A new ethical problem may present itself as this season rages on: that viewers are more online than ever, watching a show already notorious for its brutal fans. It’s a cliché to mention how a lack of face-to-face interaction in the pandemic has eroded our compassion and kindness online, but our first pandemic Love Island may take this into genuinely new territory. Love Island commentary, throughout the show and even after airing, has always been known for its particular brand of cruelty. With fans already feeling more excited than they ever have for a new season, it’s likely that emotions will be higher, creating a merciless digital space.

Of course, all of this excitement may come crashing down once the show begins. The first few episodes are often the most boring; new viewers may be left disappointed if the reality doesn’t live up to the overwhelming hype. But part of what makes Love Island reliably engaging is that the producer’s “invisible hand” will likely move the narrative to suit the audience’s wants, even if it’s a twisted version of reality.

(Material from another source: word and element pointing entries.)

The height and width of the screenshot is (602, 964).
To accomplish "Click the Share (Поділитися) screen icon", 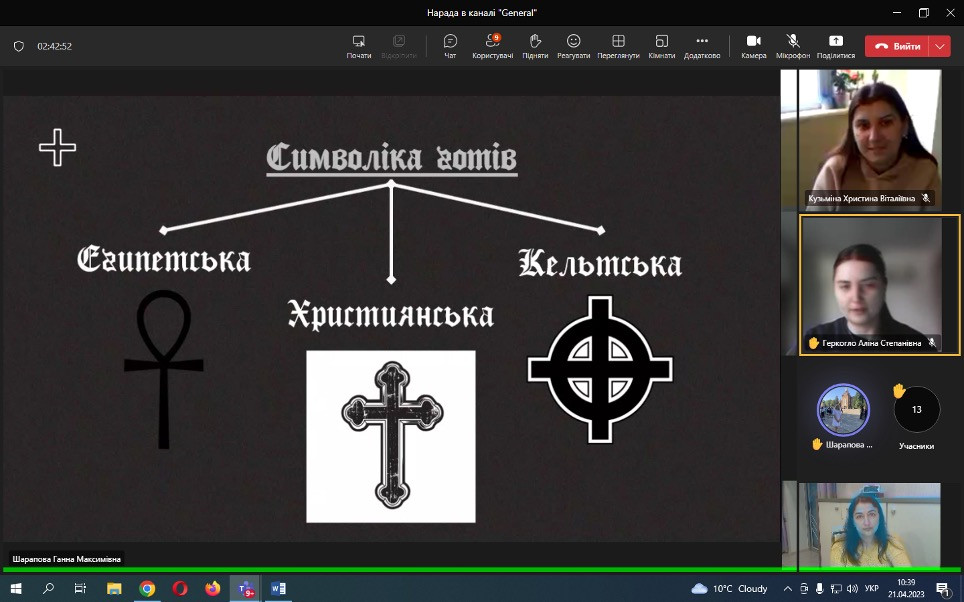I will click(835, 46).
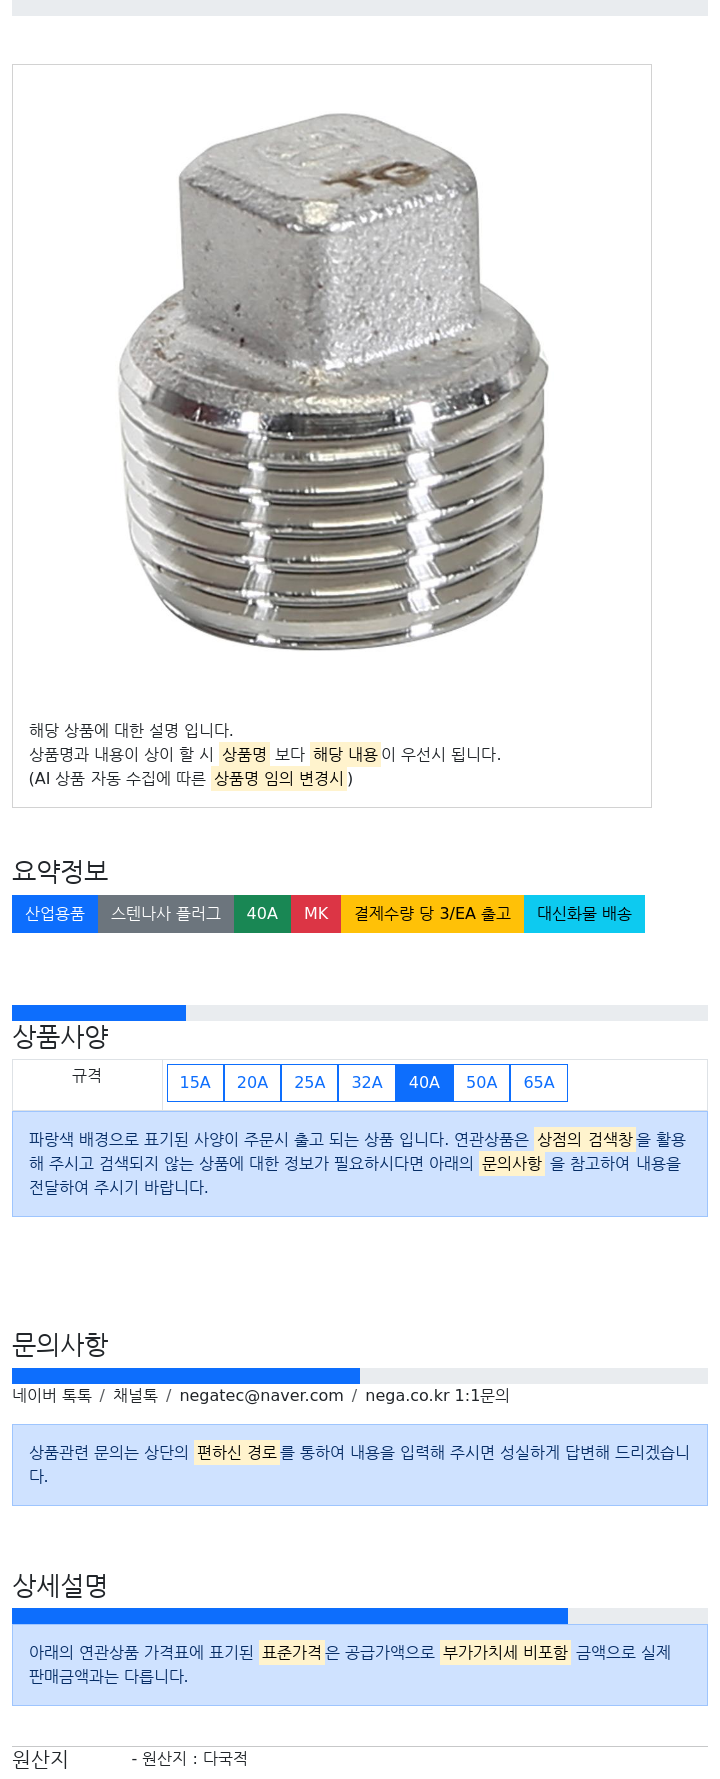Click the 결제수량 당 3/EA 출고 badge

coord(433,914)
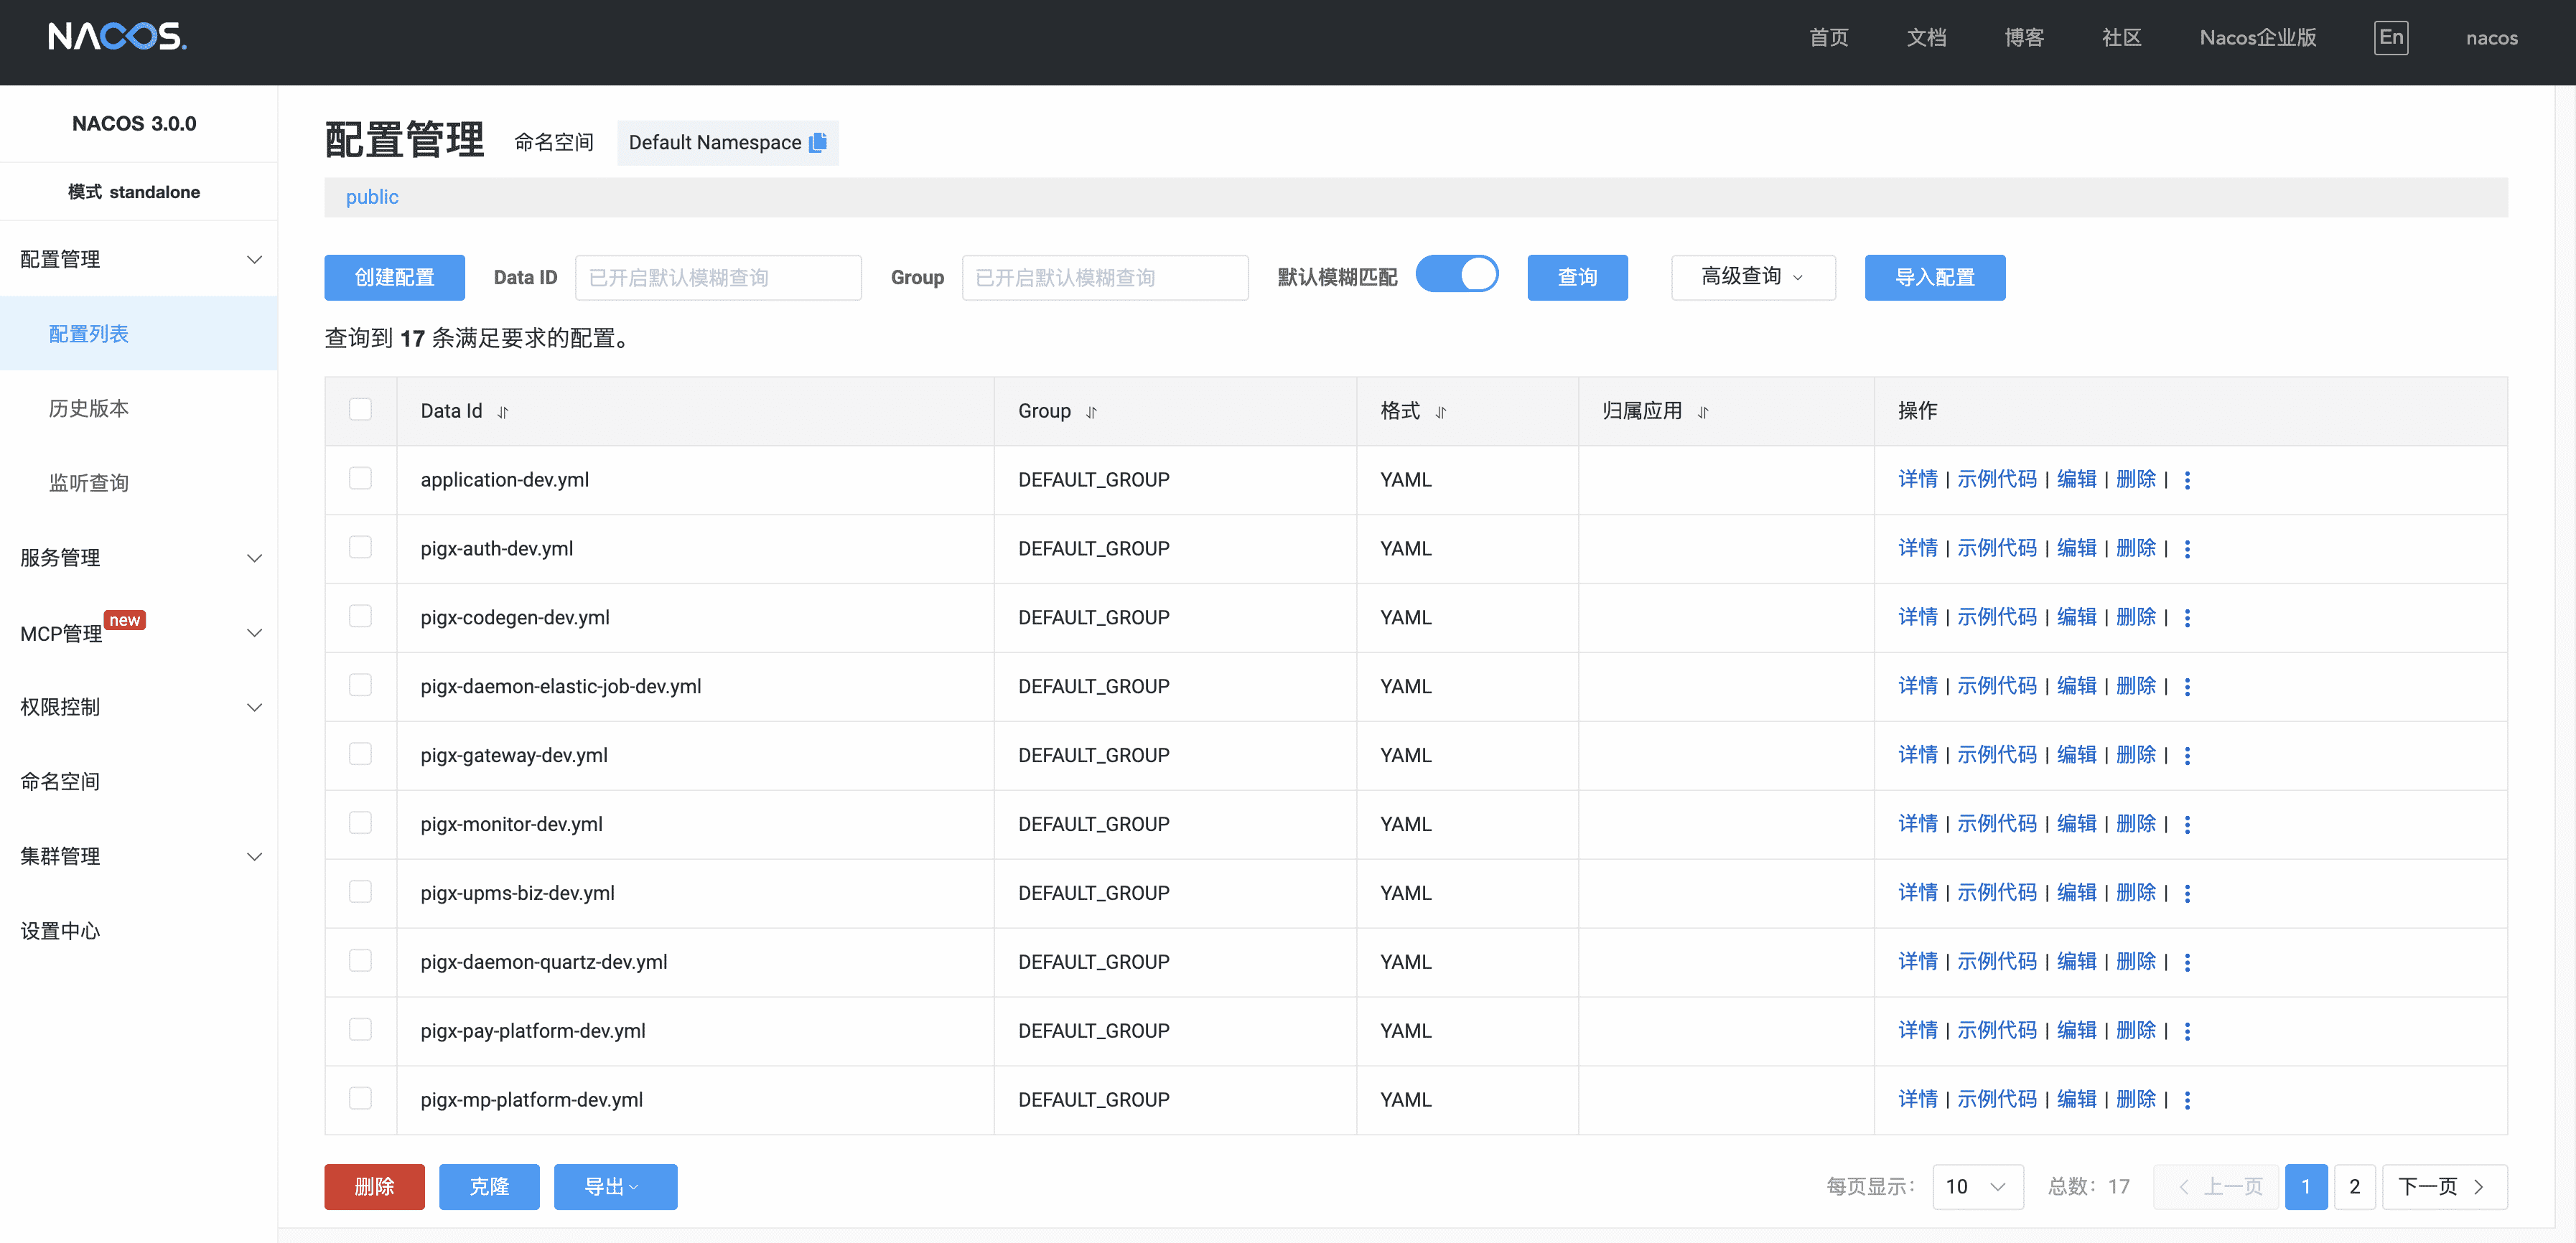Sort by 归属应用 column sort icon
This screenshot has width=2576, height=1243.
[1702, 412]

For years, we have lamented Love Island as commercialised and insincere: full of manufactured plotlines and islanders faking it to score brand deals. Maybe, in 2019, that was a reason to stop watching. But after the past 15 months: who actually cares? Does it matter if it’s real, when you’ve been kept from experiencing the highs of freedom, carelessness, or drama without global, life-threatening consequences? We have now recognised there’s value in trash for the sake of trash. And after a year of being so good, shouldn’t we get to enjoy something a little bad?